In honor of Halloween, TV during the month of October has been overrun with Halloween themed films. One needs only to flip through the channels to encounter movies ranging from sweetly spooky, to family movie night worthy, to downright too scary to watch with the lights off. Mixed in with these films is that genre of comedy horror, showcasing Hocus Pocus and of course, the now almost iconic Ghostbusters, which has held on to its fans and gained numerous new ones since its release in 1984. I will admit, I have seen that film enough times to know most of the dialogue and yet, I will still watch it if it happens to be on TV. This past summer, I did venture out to see the new version: Ghostbusters: Answer the Call, and while my personal opinion of the film was that it was not as humorous as the original, I did notice big improvements in one key area.

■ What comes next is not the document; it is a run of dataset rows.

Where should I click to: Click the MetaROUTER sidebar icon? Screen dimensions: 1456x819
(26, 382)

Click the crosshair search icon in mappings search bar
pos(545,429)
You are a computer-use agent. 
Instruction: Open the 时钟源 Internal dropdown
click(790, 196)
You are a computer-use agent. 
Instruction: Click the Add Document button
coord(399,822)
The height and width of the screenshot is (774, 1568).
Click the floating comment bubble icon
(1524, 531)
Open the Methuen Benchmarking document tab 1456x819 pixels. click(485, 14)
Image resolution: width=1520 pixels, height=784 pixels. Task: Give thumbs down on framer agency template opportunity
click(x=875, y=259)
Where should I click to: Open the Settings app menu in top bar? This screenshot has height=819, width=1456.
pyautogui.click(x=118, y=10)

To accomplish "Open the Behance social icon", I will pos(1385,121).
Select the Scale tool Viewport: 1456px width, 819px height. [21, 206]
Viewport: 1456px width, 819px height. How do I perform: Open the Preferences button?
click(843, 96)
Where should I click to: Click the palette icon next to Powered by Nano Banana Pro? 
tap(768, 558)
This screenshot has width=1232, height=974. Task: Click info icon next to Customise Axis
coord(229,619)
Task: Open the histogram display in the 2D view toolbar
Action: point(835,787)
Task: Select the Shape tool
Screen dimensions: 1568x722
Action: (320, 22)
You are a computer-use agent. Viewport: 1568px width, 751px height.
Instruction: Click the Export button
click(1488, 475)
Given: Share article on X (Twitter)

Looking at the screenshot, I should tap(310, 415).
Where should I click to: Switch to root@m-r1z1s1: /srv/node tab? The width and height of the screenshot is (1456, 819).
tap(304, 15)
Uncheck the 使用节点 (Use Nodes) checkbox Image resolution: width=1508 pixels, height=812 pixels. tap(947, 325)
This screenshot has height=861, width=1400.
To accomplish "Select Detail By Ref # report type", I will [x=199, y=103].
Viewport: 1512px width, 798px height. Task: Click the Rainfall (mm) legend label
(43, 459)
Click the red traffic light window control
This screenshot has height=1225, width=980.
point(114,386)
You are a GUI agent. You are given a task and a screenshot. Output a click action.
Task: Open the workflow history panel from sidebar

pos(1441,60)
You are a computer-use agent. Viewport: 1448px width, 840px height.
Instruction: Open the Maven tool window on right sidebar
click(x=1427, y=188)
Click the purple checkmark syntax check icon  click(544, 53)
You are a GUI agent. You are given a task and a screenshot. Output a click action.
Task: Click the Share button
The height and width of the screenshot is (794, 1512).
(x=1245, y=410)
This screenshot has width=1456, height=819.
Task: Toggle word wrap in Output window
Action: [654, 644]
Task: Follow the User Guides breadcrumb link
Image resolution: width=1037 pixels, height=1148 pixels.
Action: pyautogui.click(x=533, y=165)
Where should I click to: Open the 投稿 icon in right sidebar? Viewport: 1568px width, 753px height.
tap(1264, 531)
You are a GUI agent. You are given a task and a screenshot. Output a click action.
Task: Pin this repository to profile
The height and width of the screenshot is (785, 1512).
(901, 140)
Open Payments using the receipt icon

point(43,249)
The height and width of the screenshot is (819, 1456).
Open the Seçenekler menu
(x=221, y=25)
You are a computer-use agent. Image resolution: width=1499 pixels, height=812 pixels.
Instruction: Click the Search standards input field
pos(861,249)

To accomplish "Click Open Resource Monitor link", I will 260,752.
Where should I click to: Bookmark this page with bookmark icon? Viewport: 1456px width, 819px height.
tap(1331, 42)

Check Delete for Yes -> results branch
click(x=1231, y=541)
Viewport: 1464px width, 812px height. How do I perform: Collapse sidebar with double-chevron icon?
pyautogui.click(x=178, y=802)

In the original film, we had our three key characters, all men with doctorates in Parapsychology and Psychology. Only one is referred to by the title Dr with any regularity throughout the film. Their employment when the film opens is prestigious enough; they are researchers and professors at Columbia University. It is only when they are fired from their post, that they begin work as Ghostbusters; prompting New Yorkers everywhere to call upon them to eliminate all their paranormal needs! (See, I know that dialogue all too well!) Fast forward to 2016 and what progress has been made! Not only are our “heroes” women; that alone is an empowering message- four women who are going to save New York City, but the careers assigned to three of these young Ghostbusters are a fine example of how women have been able to move forward and advance!
In the original film, we saw several minor female characters: a musician, a secretary, a librarian, and a librarian ghost. All good solid careers (well, except for the ghost!) and for movies in the mid 1980’s, not surprising choices to assign female characters in the film. In 2016, our three key characters are all women, with doctorates as well. However, much to my surprise and pleasure when I watched the film, two were physicists and one was an engineer. These two career choices would not have been showcased in an 80’s film with a primarily female cast. Why the change? They could have kept the same careers as the men had in 1984 and still been able to carry the plot through well enough. Did anyone really question how Bill Murray and his crew built that ghost storage facility having little knowledge of engineering?
The change, at least in part, I hope, was intentional and meant to acknowledge the changing attitudes toward women and the fields of science and technology that has occurred in the years spanning 1984 to 2016. These are wonderful career choices; women can be engineers, they can study physics, they can even be Ghostbusters if they choose! In 1984, I was dressed as Laura Ingalls for Halloween( another empowered women who I will blog about at some point!) ; I probably would have loved to have been a Ghostbuster, but sadly, those were boy costumes only. In 2016, any little boy or girl can choose to Answer the Call and announce “I ain’t afraid of no ghost” thanks to the reboot of a film that gave three women quite a career promotion! An empowering message from a mediocre movie and I thought it was fitting to share it today, on October 31st! Happy Halloween!